The fourth-largest US bank Wells Fargo has reported the first quarterly loss since 2008 as COVID-19 has forced the company to add $8.4bn to credit reserve losses during the second quarter. The bank has also slashed its quarterly dividend by 80% and plans to make big cuts in expenses in the following quarters to support earnings.
Wells Fargo has generated second-quarter revenue of $17.8bn, down sharply from revenue of $21bn in the year-ago period. Net interest income declined $2.2bn from the previous year period while non-interest income dropped $1.5bn year over year.
The company blamed pandemic for the poor financial performance. “We are extremely disappointed in both our second-quarter results and our intent to reduce our dividend. Our view of the length and severity of the economic downturn has deteriorated considerably from the assumptions used last quarter, which drove the $8.4 billion addition to our credit loss reserve in the second quarter, Chief Executive Officer Charlie Scharf said.
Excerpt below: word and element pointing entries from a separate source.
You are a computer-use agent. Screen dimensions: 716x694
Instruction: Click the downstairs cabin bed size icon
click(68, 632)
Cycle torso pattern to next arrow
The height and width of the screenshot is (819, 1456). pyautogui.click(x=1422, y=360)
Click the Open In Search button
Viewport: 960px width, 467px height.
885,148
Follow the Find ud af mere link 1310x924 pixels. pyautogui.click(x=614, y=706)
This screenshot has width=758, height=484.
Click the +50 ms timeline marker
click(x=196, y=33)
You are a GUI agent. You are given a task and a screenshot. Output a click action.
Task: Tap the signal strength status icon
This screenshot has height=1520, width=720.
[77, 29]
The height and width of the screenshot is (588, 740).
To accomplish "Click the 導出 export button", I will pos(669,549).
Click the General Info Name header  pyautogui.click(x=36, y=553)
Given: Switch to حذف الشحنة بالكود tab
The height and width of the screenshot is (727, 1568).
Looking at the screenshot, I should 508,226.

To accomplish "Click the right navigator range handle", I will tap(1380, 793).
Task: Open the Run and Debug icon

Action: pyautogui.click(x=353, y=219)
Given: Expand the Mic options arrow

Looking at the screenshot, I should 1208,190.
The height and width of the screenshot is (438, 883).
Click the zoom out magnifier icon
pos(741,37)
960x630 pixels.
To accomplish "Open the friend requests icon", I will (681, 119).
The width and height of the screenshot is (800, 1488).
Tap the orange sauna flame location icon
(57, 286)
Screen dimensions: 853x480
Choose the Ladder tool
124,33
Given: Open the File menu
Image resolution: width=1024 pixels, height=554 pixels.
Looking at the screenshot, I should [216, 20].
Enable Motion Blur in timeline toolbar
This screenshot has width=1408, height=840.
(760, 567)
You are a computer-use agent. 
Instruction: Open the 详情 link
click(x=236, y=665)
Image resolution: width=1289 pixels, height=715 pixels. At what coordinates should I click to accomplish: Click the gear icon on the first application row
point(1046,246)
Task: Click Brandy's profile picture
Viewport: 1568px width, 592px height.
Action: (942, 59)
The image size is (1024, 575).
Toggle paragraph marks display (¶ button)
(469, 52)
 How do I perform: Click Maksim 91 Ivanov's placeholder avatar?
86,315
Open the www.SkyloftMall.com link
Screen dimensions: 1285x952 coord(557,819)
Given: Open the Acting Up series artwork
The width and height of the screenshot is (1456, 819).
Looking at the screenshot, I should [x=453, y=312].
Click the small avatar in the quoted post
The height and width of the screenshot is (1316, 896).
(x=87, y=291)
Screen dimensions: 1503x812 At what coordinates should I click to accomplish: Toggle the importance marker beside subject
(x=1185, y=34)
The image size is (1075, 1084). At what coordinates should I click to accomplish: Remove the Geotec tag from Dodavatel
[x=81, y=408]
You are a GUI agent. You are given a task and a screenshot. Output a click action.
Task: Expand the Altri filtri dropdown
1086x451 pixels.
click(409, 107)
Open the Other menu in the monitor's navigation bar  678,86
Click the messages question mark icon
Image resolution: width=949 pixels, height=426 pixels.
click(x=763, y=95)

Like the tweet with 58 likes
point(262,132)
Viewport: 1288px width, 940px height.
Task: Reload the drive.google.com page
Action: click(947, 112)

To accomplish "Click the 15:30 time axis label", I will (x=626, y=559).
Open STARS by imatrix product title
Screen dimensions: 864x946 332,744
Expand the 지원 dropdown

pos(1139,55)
On the positive side, it’s loaning and deposits increased slightly from past year period. Its second-quarter loans jumped 3% year over year and deposits grew 9% during the same period.
The fourth-largest US bank plans to make big cuts in expenses in the coming quarters to improve margins and earnings. The expense cut will result in massive job losses, branch closures, and lowering operational expenses.
“Our expenses are at least $10 billion higher than they should be,” Scharf said. The bank plans to close 65 branches that are located in rural areas.
Wells Fargo stock price extended the downtrend following the second-quarter results. Its shares plunged more than 50% since the beginning of this year. The shares are currently trading around 52-weeks low of $22. The market analysts expect Wells Fargo stock price to feel more pain in the coming days.